In a speech last October, Clinton noted that the use of social media tools was already making an impact in areas that were difficult to reach in the past.

Earlier this year, in Syria, young students witnessed shocking physical abuse by their teachers. Now, as you know, in Syria, criticism of public officials is not particularly welcome, especially when the critics are children and young people. And a decade earlier, the students would have just suffered those beatings in silence. But these children had two secret weapons: cell phones and the internet. They recorded videos and posted them on Facebook, even though the site is officially banned in Syria. The public backlash against the teachers was so swift and vocal that the government had to remove them from their positions.

So the big question surrounding the upheaval taking place across the Arab world is how successful 21st Century Statecraft has been in pushing the American agenda.

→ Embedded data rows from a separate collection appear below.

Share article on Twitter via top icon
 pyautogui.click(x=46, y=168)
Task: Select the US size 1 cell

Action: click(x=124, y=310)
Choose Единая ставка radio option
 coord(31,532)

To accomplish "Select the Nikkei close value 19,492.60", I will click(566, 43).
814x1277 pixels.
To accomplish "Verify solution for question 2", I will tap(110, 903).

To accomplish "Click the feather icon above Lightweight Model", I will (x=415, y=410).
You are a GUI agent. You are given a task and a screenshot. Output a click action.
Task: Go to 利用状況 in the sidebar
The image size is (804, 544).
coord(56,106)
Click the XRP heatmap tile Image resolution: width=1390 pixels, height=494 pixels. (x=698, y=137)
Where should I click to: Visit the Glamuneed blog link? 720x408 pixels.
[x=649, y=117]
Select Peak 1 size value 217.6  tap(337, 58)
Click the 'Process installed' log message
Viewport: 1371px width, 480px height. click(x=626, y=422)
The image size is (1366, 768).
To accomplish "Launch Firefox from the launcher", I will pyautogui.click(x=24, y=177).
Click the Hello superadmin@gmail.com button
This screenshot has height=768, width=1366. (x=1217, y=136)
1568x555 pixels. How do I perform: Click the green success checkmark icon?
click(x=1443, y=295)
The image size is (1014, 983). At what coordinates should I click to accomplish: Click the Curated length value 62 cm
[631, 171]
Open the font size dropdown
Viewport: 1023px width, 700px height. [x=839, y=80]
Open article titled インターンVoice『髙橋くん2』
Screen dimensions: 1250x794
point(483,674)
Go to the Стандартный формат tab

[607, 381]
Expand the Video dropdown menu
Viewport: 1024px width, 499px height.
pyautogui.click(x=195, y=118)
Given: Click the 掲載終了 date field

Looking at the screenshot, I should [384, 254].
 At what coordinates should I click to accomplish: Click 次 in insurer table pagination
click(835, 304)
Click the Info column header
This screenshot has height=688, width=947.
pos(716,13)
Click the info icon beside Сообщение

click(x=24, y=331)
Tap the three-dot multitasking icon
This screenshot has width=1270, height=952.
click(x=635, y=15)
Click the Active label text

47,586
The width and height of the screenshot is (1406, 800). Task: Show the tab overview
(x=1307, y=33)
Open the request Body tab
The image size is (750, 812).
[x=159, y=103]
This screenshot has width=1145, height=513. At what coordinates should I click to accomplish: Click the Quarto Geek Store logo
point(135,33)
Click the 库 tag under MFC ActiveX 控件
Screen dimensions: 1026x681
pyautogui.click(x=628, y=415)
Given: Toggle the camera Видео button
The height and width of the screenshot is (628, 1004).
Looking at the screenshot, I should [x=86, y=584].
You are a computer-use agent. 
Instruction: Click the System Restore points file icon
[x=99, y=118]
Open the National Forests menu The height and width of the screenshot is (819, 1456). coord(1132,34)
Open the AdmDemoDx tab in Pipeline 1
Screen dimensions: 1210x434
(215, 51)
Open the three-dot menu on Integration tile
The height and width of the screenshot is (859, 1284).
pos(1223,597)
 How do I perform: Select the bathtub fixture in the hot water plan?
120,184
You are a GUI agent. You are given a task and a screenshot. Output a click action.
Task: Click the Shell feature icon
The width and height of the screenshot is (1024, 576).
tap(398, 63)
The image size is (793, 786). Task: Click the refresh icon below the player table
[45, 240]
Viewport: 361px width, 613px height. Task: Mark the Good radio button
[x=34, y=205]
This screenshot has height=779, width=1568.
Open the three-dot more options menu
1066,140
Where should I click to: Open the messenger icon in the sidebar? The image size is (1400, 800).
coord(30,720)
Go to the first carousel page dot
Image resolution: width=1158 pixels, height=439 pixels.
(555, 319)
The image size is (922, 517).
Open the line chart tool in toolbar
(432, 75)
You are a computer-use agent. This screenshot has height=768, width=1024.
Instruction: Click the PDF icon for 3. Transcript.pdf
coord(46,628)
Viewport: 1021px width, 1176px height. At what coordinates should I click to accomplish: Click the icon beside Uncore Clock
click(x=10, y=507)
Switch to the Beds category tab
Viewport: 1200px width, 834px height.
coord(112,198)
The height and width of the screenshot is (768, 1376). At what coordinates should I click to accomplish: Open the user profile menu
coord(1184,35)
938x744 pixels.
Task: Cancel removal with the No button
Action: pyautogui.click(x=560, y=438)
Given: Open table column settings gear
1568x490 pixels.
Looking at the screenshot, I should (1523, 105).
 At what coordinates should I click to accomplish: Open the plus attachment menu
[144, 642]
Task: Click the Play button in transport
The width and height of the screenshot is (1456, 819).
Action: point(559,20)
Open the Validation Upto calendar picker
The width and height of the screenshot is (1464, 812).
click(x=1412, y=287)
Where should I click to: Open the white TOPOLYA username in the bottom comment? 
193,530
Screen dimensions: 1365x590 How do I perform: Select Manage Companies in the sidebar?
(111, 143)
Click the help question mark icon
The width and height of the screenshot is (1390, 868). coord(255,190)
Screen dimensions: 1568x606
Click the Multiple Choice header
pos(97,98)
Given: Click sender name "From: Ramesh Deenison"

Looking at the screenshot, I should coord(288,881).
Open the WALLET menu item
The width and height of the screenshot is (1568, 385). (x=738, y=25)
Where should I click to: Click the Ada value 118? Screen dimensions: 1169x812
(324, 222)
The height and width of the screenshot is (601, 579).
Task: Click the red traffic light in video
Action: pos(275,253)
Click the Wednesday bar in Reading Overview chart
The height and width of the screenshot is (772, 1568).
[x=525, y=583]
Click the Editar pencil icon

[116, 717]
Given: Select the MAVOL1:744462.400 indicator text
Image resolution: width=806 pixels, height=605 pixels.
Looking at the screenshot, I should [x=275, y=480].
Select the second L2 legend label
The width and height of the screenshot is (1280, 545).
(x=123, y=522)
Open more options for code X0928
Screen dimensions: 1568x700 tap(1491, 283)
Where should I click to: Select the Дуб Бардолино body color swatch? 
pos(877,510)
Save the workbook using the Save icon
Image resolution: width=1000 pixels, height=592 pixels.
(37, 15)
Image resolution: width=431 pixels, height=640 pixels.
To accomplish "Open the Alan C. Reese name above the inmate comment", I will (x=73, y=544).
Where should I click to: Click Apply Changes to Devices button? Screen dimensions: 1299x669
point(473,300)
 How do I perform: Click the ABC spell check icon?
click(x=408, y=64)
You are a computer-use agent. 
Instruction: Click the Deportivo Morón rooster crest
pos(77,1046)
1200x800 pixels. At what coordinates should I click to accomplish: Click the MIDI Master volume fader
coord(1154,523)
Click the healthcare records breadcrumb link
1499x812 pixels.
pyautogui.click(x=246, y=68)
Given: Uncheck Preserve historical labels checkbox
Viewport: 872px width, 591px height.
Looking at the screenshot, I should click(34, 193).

According to Brendan Greeley of Bloomberg Businessweek, the idea of helping people organize through the Internet met a major challenge in the Egyptian uprising. “America’s instinctive support for the right to speak and assemble can be hard to square with its need for stability. That’s as true online as it is in the street,” he wrote.

Greeley and others point to the fact that protests conducted through the Internet have little direct effect on the real world, and only the actions of people on the ground – those who attend protests and expose themselves to the potential backlash – have the ability to bring about change.

This is true, of course. The Internet does not bring down governments without people on the ground making their voices heard. After all, as the author Malcolm Gladwell noted, there were revolutions before there was an Internet. But those who dismiss the Internet’s role in the upheaval fail to acknowledge the important role it plays.

Even before people hit the streets, there were Facebook groups with thousands of members in support of repressed Egyptian bloggers and activists. The members came from across the globe, not only from Egypt. How many young people in Egypt hit the streets knowing that there were thousands, or even hundreds of thousands of others who felt the same stirring within them? How many gained confidence in their mission through engagement through the Internet built up though months or years?

The problem with 21st Century Statecraft is not the idea that informs it. As the US squares its policy on the Egyptian revolt, the efforts it has made to empower those who seek freedom and democracy there will pay off well in the future. The freedom of the Internet will always fall in opposition with those who seek to repress and control.